■ **EXTRACTED ENTRIES**:

--

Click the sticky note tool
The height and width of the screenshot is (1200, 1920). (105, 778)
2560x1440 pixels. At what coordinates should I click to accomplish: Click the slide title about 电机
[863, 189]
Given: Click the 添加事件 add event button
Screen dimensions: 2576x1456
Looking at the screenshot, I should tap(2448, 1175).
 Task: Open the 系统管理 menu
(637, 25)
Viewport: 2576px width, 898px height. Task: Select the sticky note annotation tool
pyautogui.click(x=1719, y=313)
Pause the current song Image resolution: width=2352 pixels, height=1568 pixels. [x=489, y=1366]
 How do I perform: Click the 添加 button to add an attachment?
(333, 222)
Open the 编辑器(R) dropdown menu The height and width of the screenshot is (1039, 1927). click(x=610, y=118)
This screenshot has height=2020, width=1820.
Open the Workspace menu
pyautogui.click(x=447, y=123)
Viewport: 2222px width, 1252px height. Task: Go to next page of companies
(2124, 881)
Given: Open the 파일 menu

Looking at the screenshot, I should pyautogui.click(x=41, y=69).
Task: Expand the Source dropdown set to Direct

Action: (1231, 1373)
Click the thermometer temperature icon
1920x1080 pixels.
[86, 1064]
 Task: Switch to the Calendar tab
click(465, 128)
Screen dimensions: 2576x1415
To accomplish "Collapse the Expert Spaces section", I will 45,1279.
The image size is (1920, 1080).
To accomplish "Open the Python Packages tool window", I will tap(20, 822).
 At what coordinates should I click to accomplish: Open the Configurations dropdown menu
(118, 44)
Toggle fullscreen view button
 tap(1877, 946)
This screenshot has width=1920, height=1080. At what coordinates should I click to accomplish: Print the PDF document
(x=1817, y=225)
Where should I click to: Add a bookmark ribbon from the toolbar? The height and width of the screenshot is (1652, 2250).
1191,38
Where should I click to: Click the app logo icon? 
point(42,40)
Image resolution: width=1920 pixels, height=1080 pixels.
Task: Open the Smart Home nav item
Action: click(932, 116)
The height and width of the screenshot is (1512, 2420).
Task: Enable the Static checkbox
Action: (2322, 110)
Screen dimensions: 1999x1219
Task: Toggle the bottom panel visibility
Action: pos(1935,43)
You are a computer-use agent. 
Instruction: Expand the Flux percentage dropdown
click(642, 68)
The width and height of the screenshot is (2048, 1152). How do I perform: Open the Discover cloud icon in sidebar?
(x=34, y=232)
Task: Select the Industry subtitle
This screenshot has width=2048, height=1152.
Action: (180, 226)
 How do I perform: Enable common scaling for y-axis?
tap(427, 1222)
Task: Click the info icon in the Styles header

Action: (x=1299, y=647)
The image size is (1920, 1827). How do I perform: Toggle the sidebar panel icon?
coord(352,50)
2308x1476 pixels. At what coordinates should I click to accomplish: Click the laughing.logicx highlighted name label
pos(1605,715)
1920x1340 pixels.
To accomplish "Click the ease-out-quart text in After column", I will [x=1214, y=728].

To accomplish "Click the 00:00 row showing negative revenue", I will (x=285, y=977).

--

■ **ABOUT THIS TASK**:
Every line above from the line with "Instruction: Expand the" to the line with "Task: Select the Industry subtitle", both included, must be reproduced exactly, and no other line may appear.

■ **ANSWER AREA**:
Instruction: Expand the Flux percentage dropdown
click(642, 68)
The width and height of the screenshot is (2048, 1152). How do I perform: Open the Discover cloud icon in sidebar?
(x=34, y=232)
Task: Select the Industry subtitle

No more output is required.